DVRs Used To Attack Synology Disk Stations and Mine Bitcoin

← Back to Stories (view on slashdot.org)

DVRs Used To Attack Synology Disk Stations and Mine Bitcoin

Posted by Unknown on Monday March 31, 2014 @03:58PM from the dvr-burned-the-house-down dept.

UnderAttack (311872) writes "The SANS Internet Storm Center got an interesting story about how some of the devices scanning its honeypot turned out to be infected DVRs. These DVRs are commonly used to record footage from security cameras, and likely got infected themselves due to weak default passwords (12345). Now they are being turned into bots (but weren't they bots before that?) and are used to scan for Synology Disk Stations who are vulnerable. In addition, these DVRs now also run a copy of a bitcoin miner. Interestingly, all of this malware is compiled for ARM CPUs, so this is not a case of standard x86 exploits that happen to hit an embedded system/device."

17 of 75 comments (clear)

Min score:

Reason:

Sort:

Why is anyone surprised... by TWX · 2014-03-31 16:05 · Score: 4, Insightful

...by this?

I'm more surprised that we haven't seen reports of infected DVD and Blu-ray players whose only purpose is to seek out more powerful devices (PCs, smartphones) on peoples' networks to compromise and turn into bitcoin zombies. After all, it only takes a few people to come up with the exploits in the first place, and then 5kr1p7 k1dd13s can use the tools others have created.

--
Do not look into laser with remaining eye.
1. Re:Why is anyone surprised... by fuzzyfuzzyfungus · 2014-03-31 18:42 · Score: 3, Insightful
  
  ...by this? I'm more surprised that we haven't seen reports of infected DVD and Blu-ray players whose only purpose is to seek out more powerful devices (PCs, smartphones) on peoples' networks to compromise and turn into bitcoin zombies. After all, it only takes a few people to come up with the exploits in the first place, and then 5kr1p7 k1dd13s can use the tools others have created.
  The main surprise is just that it's worth the trouble. Synology's high end has a few systems built around notably undistinguished Xeons(more for ECC support than anything else, they don't use very speedy ones); but if this attack is built for ARM, you are talking the relative cheap seats. Probably kilohashes to low megahashes per second, depending on how much capacity you reserve for the intended function of the device.
  
  Even free-as-in-stolen, you're telling me that the best use somebody can think of for a botnet of network attached storage devices is generating maybe as many hashes as one of those cheapo USB-stick ASICs, rather than, say, basking in juicy private data and massive stolen storage space?
2. Re:Why is anyone surprised... by fuzzyfuzzyfungus · 2014-03-31 19:11 · Score: 4, Insightful
  
  If memory serves, most of Synology's non-intel NASes are Marvell based. Marvell's fastest device, in terms of general compute, is the MV78460. 4 cores, ARMv7, up to 1.6GHz. As documented here most Synology NASes ship with something slower than that.
  
  For reference, a 1.6GHz 'Kirkwood' Marvell core is good for slightly under .2 meghashes/s. About half as fast as an Atom CPU, less than 1/4000th as fast as an AMD7970, and just plain embarassing compared to the ASICs that do most of the work these days. With devices that run on USB power alone pulling north of 1gighash/s, you could probably own every Synology ARM NAS in the first world and barely pay yourself for your time.

▶ [Task 1] In the DVR thread, what weak default password is named as the likely way the DVRs got infected?
▶ [Task 2] Say whether each statement agrees with the DVR thread, answering yes or no and quoting the deciding words: (a) The malware found on the DVRs is compiled for ARM CPUs. (b) The infected DVRs scan for vulnerable Synology Disk Stations. (c) The Marvell MV78460 has eight cores.
▶ [Task 3] Carry the DVR thread forward from its last sentence.

Stored items

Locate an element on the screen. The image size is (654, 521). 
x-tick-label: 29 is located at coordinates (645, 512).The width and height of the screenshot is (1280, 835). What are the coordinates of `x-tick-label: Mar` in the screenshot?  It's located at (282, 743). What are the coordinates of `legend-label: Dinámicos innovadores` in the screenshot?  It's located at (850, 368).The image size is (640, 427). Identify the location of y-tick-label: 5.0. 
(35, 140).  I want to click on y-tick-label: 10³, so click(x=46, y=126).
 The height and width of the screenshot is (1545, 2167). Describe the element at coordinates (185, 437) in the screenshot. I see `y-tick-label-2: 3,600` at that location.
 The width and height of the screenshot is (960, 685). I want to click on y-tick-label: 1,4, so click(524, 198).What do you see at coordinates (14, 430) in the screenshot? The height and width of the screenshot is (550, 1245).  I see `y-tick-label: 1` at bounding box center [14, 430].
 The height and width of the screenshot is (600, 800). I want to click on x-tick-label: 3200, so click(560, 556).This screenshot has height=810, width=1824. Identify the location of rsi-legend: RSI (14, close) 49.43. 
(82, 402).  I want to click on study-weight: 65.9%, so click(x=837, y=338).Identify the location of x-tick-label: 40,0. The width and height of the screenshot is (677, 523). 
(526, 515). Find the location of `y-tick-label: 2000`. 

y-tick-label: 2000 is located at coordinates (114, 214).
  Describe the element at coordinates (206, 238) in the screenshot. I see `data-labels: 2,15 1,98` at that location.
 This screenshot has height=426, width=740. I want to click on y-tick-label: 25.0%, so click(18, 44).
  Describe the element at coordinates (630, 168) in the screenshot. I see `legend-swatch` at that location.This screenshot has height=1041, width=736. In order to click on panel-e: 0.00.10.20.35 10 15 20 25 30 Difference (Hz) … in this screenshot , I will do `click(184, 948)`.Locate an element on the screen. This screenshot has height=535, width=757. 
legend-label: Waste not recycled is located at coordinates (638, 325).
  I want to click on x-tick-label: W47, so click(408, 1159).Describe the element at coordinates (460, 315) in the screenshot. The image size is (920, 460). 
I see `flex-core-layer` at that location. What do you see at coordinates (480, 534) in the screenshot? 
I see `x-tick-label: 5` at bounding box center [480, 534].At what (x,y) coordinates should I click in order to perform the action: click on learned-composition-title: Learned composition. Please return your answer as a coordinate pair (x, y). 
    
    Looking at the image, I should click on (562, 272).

▶ [Response 1] 12345

▶ [Response 2]
(a) Yes: "all of this malware is compiled for ARM CPUs"
(b) Yes: "are used to scan for Synology Disk Stations who are vulnerable"
(c) No: "4 cores, ARMv7, up to 1.6GHz"

▶ [Response 3]
3. Re:Why is anyone surprised... by Neil+Boekend · 2014-03-31 19:13 · Score: 2
  
  Maybe they also installed a bitcoin botnet to cover up their real "work".
  
  --
  Well, I might have a way, but it only works on a semi spherical planet in a vacuum.
4. Re:Why is anyone surprised... by fuzzyfuzzyfungus · 2014-03-31 19:21 · Score: 2
  
  and Synology devices run ... LINUX.
  Hello folks, I think the 'virus free' honeymoon is over.
  Maybe I'm just pessimistic; but I thought it had been a truism for some years that embedded linux, especially in the cheap seats, was a total clusterfuck: firmware never getting released at all, firmware getting released with exploits that were known before it was even built, loads of shoddy little hacks to get the product out the door, and so on.
5. Re:Why is anyone surprised... by Anonymous Coward · 2014-03-31 21:25 · Score: 3, Informative
  
  For even more perspective: The current hash rate on the Bitcoin network is about 40,000,000 gigahashes per second. With 0.2 megahashes per second, you can expect to earn 3600*0.2/40,000,000,000 Bitcoins per day. That's 0.000000018 Bitcoins (or about two Satoshis) per day. At that rate, it would take 380 years to earn a dollar.
6. Re:Why is anyone surprised... by AmiMoJo · 2014-04-01 00:35 · Score: 2
  
  This suggests that this malware has been around for a long time, dating from back when it was worth mining Bitcoins with a low end CPU. Three or four years maybe.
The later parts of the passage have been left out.